Anne had not once moved from her original place by the table in the course of that long conversation of ours, and she still stood there, her finger-tips resting on the oak with a powerful effect of poise when Brenda came into the room.
Brenda’s actions were far more vivacious than her friend’s. She came in with an air of youthful exuberance, looked at me with a shade of inquiry, and then sat down opposite Anne.
“I came back over the hill and through the wood,” she said, resting her elbows on the table and her chin on her hands. “It’s a topping evening. Poor Arthur; I wish I could have gone with him. I offered to, but he didn’t want me to come. I’m not sure he didn’t think they might kidnap me if I went too near.” She turned to me with a bright smile as she added, “Could they keep me, Mr. Melhuish; shut me up or something?”
“I’m not quite sure about that,” I said, “but they could arrest—Arthur”—(I could not call him anything else, I found)—“if he ran away with you. On a charge of abduction, you know.”

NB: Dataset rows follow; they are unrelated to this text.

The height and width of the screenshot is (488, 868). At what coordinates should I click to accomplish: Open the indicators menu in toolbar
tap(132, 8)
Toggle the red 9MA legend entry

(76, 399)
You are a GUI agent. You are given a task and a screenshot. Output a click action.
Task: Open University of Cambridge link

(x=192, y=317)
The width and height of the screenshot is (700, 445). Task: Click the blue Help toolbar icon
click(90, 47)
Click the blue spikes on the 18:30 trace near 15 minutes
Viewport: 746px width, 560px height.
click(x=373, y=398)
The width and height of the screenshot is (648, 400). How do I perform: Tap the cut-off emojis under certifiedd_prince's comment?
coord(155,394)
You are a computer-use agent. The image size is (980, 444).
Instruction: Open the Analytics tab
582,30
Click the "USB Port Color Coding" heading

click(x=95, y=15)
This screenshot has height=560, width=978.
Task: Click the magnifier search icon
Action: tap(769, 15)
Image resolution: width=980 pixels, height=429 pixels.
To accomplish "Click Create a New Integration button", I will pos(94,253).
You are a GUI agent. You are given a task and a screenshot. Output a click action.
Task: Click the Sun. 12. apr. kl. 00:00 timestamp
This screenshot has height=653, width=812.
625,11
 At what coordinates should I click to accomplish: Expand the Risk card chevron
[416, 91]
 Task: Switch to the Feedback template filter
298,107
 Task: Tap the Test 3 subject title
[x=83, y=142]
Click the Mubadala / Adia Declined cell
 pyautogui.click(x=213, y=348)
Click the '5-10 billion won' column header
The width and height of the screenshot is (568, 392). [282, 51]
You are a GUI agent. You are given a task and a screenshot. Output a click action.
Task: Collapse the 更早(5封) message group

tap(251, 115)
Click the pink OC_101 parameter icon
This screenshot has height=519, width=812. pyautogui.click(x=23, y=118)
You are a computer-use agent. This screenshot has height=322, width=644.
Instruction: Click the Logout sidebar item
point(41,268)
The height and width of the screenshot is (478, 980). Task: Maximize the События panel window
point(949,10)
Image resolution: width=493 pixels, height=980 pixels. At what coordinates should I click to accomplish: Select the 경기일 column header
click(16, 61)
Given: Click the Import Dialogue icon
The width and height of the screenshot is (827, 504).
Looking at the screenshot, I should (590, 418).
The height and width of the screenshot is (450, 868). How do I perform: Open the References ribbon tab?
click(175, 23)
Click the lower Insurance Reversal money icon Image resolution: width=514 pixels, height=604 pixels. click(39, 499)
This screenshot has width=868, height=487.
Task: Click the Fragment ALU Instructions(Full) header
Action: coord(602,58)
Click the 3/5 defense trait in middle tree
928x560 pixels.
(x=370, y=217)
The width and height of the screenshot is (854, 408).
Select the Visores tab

“They could make it pretty nasty for us all round, in fact,” Brenda concluded.
“I’m afraid they could,” I agreed.
She was looking extraordinarily pretty. The bizarre contrast between her dark eyelashes and her fair hair seemed to find some kind of echo in the combination of health and fragility that she expressed in her movements. She appeared at once vital and delicate without being too highly-strung. I could well understand how the bucolic strain in Arthur Banks was prostrate with admiration before such a rare and exciting beauty.
By the side of Brenda, Anne looked physically robust. The developed lines of her figure emphasised Brenda’s fragility. And yet Anne’s eyes, her whole pose, expressed a spirituality that Brenda lacked. Anne, with her amazing changes of mood, her rapid response to emotion, gave expression to some spirit not less feminine than Brenda’s, but infinitely deeper. Behind the moving shadows and sunlight of her impulses there lay always some reminder of a constant orientation. She might trifle brilliantly with the surface of life, but her soul was more steadfast than a star. Brenda might love passionately, but her love would be relatively personal, selfish. When Anne gave herself, she would love like a mother, with her whole being.
I came out of my day-dream to find that she was speaking of me.